The new WLTP test procedure is more representative of current driving conditions than the NEDC procedure, but it cannot take into account all possible cases including the effect of the driving style that is specific to each individual driver. Therefore, there will still be a difference between emissions and consumption measured in the laboratory and those resulting from the use of the vehicle in the real world, and the extent of this difference will depend on factors such as driving behavior, the use of on-board systems (e. g. air conditioning), traffic and weather conditions that are characteristic of each geographical area and each driver. For this reason, only a standardized laboratory test allows to obtain values with which it is possible to compare vehicles and different models in a fair way.

RDE (Real Driving Emissions)

a test focused on verifying emissions on the road

The RDE test verifies that vehicles maintain low emissions even under real road driving conditions. The RDE test does not replace but complements the WLTP laboratory test. During the RDE test, the vehicle is driven on the road in a wide range of different conditions. Conditions include different altitudes and temperatures, additional payload, uphill and downhill driving, urban roads (low speed), rural roads (average speed), highways (high speed).

In order to measure pollutant emissions while driving the vehicle on the road, test cars are equipped with portable measurement systems (PEMS) that provide full real-time monitoring of the main pollutants emitted by the vehicle. PEMS are complex devices that integrate advanced gas analyzers, exhaust gas mass flow meters, weather station, satellite-based geolocation and a network connection. The data collected is analyzed to verify that the boundary conditions of the RDE journey have been met and that emissions are within the limits of the regulation. The limits not to be exceeded are defined as those prescribed in the laboratory test (WLTP) multiplied by compliance factors. Compliance factors shall take into account the margin of error of the instrumentation that does not measure at the same level of accuracy and repeatability as that used in the laboratory test. The RDE test for passenger cars and light commercial vehicles of Class I applies to new type-approved models from 1 September 2017 and to all registrations from 1 September 2019 in case of nitrogen oxides (NOx) verification, with a compliance factor of 2.1. However, in the case of particle number (PN) verification, the compliance factor is 1.5 and applies to all registrations from 1 September 2018. For light commercial vehicles of Class II and III, the RDE test applies one year later.

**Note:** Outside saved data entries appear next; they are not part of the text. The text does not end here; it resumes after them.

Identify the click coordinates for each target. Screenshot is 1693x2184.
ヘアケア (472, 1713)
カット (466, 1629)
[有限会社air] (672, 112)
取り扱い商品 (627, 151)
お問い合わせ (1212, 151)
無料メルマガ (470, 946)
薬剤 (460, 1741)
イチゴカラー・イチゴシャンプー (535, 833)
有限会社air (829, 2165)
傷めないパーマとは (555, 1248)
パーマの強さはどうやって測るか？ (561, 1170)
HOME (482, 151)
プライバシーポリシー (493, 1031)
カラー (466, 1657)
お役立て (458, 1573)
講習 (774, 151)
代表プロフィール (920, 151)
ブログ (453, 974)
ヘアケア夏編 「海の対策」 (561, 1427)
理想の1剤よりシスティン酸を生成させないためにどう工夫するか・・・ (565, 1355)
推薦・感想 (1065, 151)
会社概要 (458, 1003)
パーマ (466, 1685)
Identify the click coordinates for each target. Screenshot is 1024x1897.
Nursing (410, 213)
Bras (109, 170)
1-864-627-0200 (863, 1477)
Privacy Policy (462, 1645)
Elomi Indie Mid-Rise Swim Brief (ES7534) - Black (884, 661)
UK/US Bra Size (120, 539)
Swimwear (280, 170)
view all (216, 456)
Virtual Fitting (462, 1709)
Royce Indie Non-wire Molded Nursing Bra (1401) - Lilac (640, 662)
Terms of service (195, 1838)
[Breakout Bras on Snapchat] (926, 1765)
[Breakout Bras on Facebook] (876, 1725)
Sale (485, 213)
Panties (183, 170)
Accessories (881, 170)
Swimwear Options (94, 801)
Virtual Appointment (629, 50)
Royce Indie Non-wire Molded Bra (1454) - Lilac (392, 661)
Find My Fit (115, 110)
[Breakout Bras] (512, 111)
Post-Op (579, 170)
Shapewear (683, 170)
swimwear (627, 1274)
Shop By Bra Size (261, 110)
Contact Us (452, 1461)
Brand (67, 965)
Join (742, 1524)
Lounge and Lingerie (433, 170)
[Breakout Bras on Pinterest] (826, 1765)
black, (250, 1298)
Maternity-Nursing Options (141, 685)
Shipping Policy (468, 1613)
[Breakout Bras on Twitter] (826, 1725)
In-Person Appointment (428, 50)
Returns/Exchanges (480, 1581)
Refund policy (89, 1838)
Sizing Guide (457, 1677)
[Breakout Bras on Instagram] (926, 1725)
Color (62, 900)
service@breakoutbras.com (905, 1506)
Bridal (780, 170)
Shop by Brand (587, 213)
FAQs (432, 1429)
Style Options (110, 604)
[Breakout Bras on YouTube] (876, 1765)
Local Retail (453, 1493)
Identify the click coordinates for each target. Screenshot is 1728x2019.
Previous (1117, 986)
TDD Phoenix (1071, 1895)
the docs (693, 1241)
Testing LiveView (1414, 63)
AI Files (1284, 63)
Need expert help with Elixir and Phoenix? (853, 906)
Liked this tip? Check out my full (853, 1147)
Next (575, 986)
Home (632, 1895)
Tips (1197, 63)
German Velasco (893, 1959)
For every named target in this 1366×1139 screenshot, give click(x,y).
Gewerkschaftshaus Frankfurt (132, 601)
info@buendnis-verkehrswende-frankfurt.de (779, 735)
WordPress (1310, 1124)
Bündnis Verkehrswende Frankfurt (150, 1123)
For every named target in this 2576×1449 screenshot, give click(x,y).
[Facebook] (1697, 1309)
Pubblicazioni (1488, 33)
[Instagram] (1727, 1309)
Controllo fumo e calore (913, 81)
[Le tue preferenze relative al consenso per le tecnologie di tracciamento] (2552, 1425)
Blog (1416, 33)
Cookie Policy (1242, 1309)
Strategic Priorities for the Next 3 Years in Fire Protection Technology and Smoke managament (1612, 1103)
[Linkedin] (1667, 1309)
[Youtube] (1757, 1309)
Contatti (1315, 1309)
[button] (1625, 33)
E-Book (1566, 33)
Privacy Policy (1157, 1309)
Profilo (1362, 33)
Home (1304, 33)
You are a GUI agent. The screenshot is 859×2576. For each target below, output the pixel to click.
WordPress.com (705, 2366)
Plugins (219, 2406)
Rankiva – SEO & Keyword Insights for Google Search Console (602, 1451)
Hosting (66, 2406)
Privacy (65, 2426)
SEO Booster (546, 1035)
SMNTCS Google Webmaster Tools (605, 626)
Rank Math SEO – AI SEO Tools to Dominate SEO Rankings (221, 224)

What changes for customers

The new WLTP procedure will provide a more realistic criterion for comparing the fuel consumption and           CO2 emission values of different vehicle models as it has been designed to better reflect real driving behavior and take into account the specific technical characteristics of the individual model and version, including optional equipment. To ensure clarity and maximum possible transparency, FCA will provide retailers and customers with detailed information on the fuel consumption and CO2 emission values of each configured car and on the minimum and maximum extremes of the various models.